All investing should be regarded as longer term. The value of your investments can go up and down, and you may get back less than you invest. Past performance is no guarantee of future results. If you’re not sure which investments are right for you, please seek out a financial adviser. Capital at risk.

2. Buy Alibaba shares

Another option for investors who want to purchase Ant Group stocks is to back its parent company, Alibaba. This is a less direct investment than purchasing Ant Group stocks outright and you’ll need a share-trading account that lets you trade US stocks. Alibaba trades on the New York Stock Exchange under the ticker symbol BABA.

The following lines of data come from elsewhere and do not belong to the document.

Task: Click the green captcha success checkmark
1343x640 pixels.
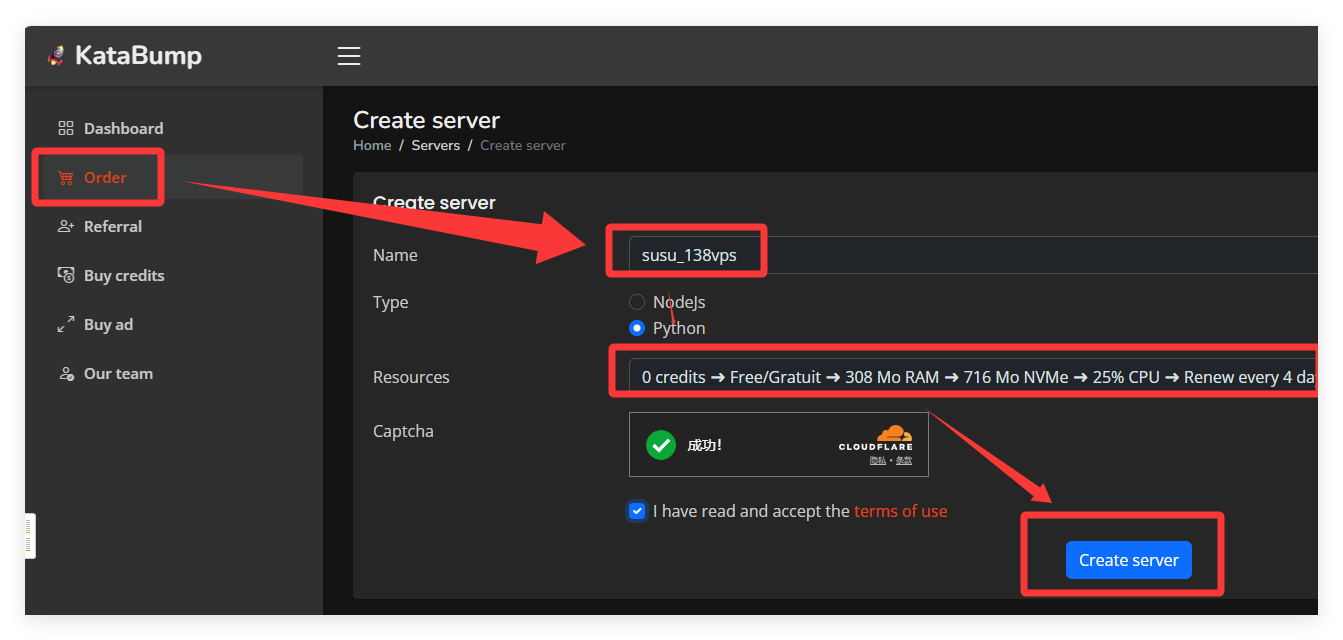Action: tap(661, 445)
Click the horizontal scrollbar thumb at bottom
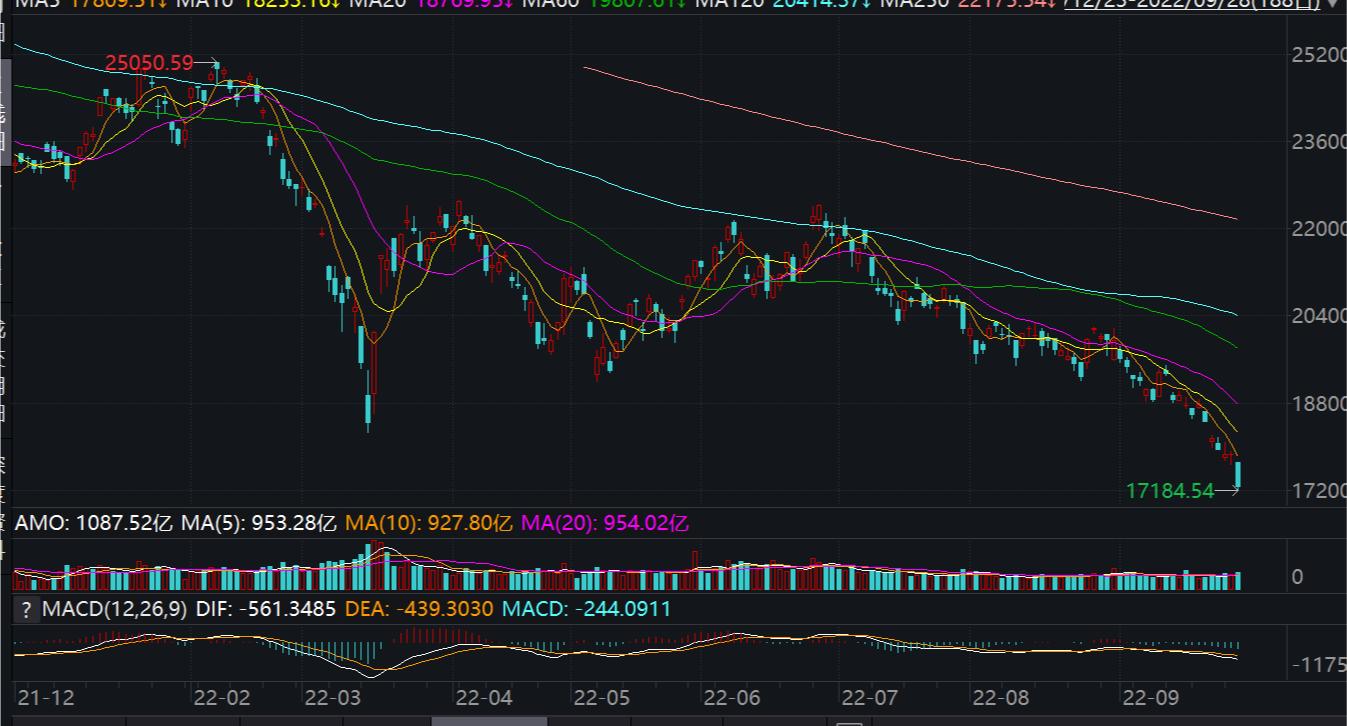 click(489, 721)
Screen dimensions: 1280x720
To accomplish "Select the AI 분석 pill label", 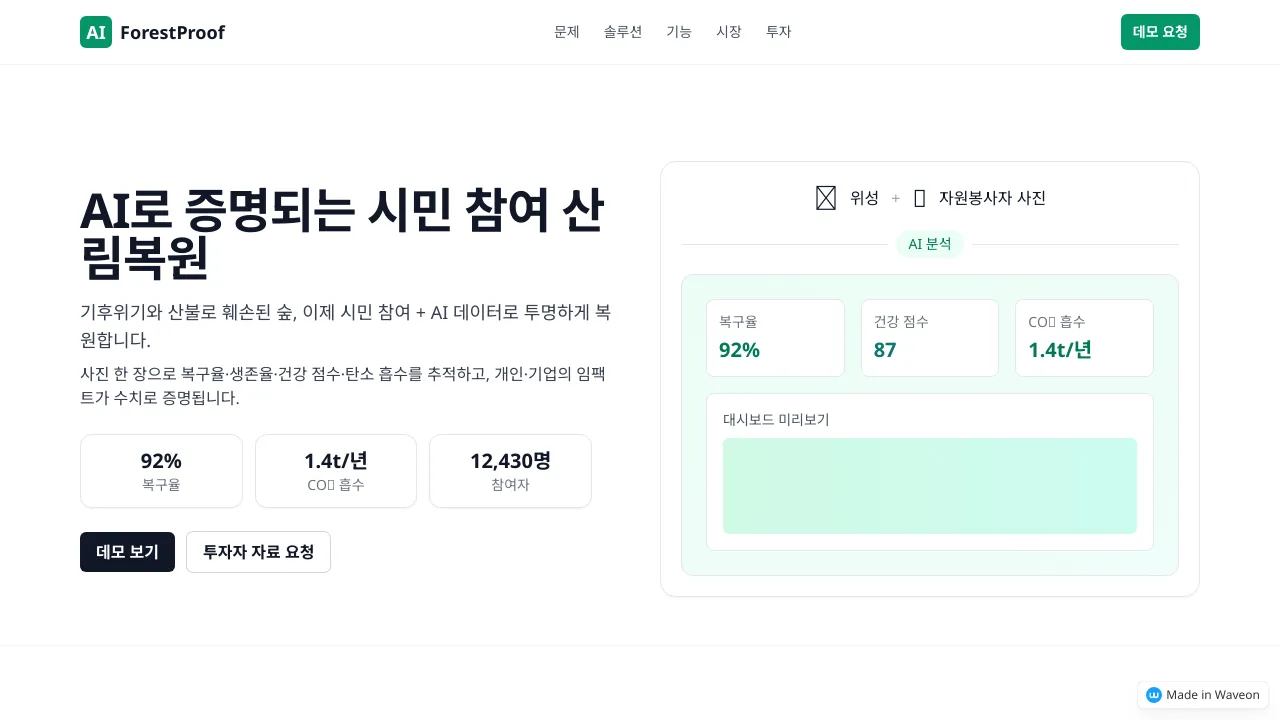I will [x=930, y=244].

Get more detailed information and learn how to buy BABA stock.

3. Buy ETFs

You can also indirectly add Ant Group stocks to your portfolio by investing in exchange-traded funds (ETFs) that track the stock. Once the stock hits the market, keep an eye out for ETFs that add Ant Group shares to their overall holdings. By purchasing these ETFs, you’ll gain some exposure to Ant Group’s stock.

The following ETFs already invest heavily in Chinese stocks, so they may be worth watching once Ant shares go live:

  • iShares MSCI China ETF
  • KraneShares CSI China Internet ETF
  • Renaissance Capital’s International IPO ETF
  • SPDR S&P China ETF

Ant Group’s balance sheet

Ant Group is a subsidiary of Alibaba Group and was formed in 2014 to manage Alipay, a digital payments platform with over 711 million active users.

For the 6 months ended in June 2020, Ant reported revenue of 72.5 billion yuan (about £8.1 billion). Profits over the same time period were 21.9 billion yuan, or £2.4 billion. These figures put Ant Group’s revenue up 38% from the same period in 2019, a promising trend for interested investors.

Ant reports that its payment app, Alipay, processed 118 trillion yuan (£13.1 trillion) in transactions for the 12 months ending in June 2020.